• **Task goal**: The entries below must be retyped in full. Keep every word the same.

• **Information supplied**:
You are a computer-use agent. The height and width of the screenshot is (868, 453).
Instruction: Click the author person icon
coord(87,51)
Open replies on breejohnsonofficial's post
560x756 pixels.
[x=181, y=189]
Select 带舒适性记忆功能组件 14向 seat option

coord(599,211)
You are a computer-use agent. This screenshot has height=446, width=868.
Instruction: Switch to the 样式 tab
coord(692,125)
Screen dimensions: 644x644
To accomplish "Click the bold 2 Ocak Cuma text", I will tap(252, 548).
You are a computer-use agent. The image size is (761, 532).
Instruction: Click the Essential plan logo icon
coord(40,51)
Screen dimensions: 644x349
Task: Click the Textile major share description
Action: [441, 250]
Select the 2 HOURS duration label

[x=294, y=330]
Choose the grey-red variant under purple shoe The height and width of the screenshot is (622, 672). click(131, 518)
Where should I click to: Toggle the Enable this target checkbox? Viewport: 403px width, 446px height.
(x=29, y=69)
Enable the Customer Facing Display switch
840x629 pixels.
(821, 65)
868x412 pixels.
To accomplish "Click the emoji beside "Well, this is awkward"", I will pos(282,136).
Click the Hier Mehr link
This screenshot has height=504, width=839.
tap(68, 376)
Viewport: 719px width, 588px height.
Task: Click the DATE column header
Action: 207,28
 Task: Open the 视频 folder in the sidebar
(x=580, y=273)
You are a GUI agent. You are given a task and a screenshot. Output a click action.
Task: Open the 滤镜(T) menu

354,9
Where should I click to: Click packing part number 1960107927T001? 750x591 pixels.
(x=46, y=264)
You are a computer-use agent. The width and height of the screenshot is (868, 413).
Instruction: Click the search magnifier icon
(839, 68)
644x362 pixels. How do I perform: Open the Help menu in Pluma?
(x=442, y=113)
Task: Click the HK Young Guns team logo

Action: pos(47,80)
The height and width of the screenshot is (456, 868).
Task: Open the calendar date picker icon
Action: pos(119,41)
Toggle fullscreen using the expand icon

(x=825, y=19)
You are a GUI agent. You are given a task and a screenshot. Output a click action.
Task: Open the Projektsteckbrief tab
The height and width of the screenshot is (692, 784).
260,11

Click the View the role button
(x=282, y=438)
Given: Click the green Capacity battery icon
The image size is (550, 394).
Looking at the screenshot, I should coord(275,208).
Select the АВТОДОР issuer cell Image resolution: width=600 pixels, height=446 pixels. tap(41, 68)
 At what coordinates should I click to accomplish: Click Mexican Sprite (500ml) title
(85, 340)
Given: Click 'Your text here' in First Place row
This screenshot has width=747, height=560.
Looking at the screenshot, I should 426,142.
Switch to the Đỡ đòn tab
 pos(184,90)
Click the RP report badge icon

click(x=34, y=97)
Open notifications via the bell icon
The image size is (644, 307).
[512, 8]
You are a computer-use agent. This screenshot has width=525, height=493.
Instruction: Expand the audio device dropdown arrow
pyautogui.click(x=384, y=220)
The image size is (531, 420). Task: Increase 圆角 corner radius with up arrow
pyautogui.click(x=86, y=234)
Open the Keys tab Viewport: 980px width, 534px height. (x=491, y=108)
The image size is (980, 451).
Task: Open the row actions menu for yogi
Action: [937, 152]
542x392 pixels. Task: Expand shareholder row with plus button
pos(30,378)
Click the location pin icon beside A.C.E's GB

• **Answer section**:
You are a computer-use agent. The height and width of the screenshot is (868, 453).
Instruction: Click the author person icon
coord(87,51)
Open replies on breejohnsonofficial's post
560x756 pixels.
[x=181, y=189]
Select 带舒适性记忆功能组件 14向 seat option

coord(599,211)
You are a computer-use agent. This screenshot has height=446, width=868.
Instruction: Switch to the 样式 tab
coord(692,125)
Screen dimensions: 644x644
To accomplish "Click the bold 2 Ocak Cuma text", I will tap(252, 548).
You are a computer-use agent. The image size is (761, 532).
Instruction: Click the Essential plan logo icon
coord(40,51)
Screen dimensions: 644x349
Task: Click the Textile major share description
Action: [441, 250]
Select the 2 HOURS duration label

[x=294, y=330]
Choose the grey-red variant under purple shoe The height and width of the screenshot is (622, 672). click(131, 518)
Where should I click to: Toggle the Enable this target checkbox? Viewport: 403px width, 446px height.
(x=29, y=69)
Enable the Customer Facing Display switch
840x629 pixels.
(821, 65)
868x412 pixels.
To accomplish "Click the emoji beside "Well, this is awkward"", I will pos(282,136).
Click the Hier Mehr link
This screenshot has height=504, width=839.
tap(68, 376)
Viewport: 719px width, 588px height.
Task: Click the DATE column header
Action: 207,28
 Task: Open the 视频 folder in the sidebar
(x=580, y=273)
You are a GUI agent. You are given a task and a screenshot. Output a click action.
Task: Open the 滤镜(T) menu

354,9
Where should I click to: Click packing part number 1960107927T001? 750x591 pixels.
(x=46, y=264)
You are a computer-use agent. The width and height of the screenshot is (868, 413).
Instruction: Click the search magnifier icon
(839, 68)
644x362 pixels. How do I perform: Open the Help menu in Pluma?
(x=442, y=113)
Task: Click the HK Young Guns team logo

Action: pos(47,80)
The height and width of the screenshot is (456, 868).
Task: Open the calendar date picker icon
Action: pos(119,41)
Toggle fullscreen using the expand icon

(x=825, y=19)
You are a GUI agent. You are given a task and a screenshot. Output a click action.
Task: Open the Projektsteckbrief tab
The height and width of the screenshot is (692, 784).
260,11

Click the View the role button
(x=282, y=438)
Given: Click the green Capacity battery icon
The image size is (550, 394).
Looking at the screenshot, I should coord(275,208).
Select the АВТОДОР issuer cell Image resolution: width=600 pixels, height=446 pixels. tap(41, 68)
 At what coordinates should I click to accomplish: Click Mexican Sprite (500ml) title
(85, 340)
Given: Click 'Your text here' in First Place row
This screenshot has width=747, height=560.
Looking at the screenshot, I should 426,142.
Switch to the Đỡ đòn tab
 pos(184,90)
Click the RP report badge icon

click(x=34, y=97)
Open notifications via the bell icon
The image size is (644, 307).
[512, 8]
You are a computer-use agent. This screenshot has width=525, height=493.
Instruction: Expand the audio device dropdown arrow
pyautogui.click(x=384, y=220)
The image size is (531, 420). Task: Increase 圆角 corner radius with up arrow
pyautogui.click(x=86, y=234)
Open the Keys tab Viewport: 980px width, 534px height. (x=491, y=108)
The image size is (980, 451).
Task: Open the row actions menu for yogi
Action: [937, 152]
542x392 pixels. Task: Expand shareholder row with plus button
pos(30,378)
Click the location pin icon beside A.C.E's GB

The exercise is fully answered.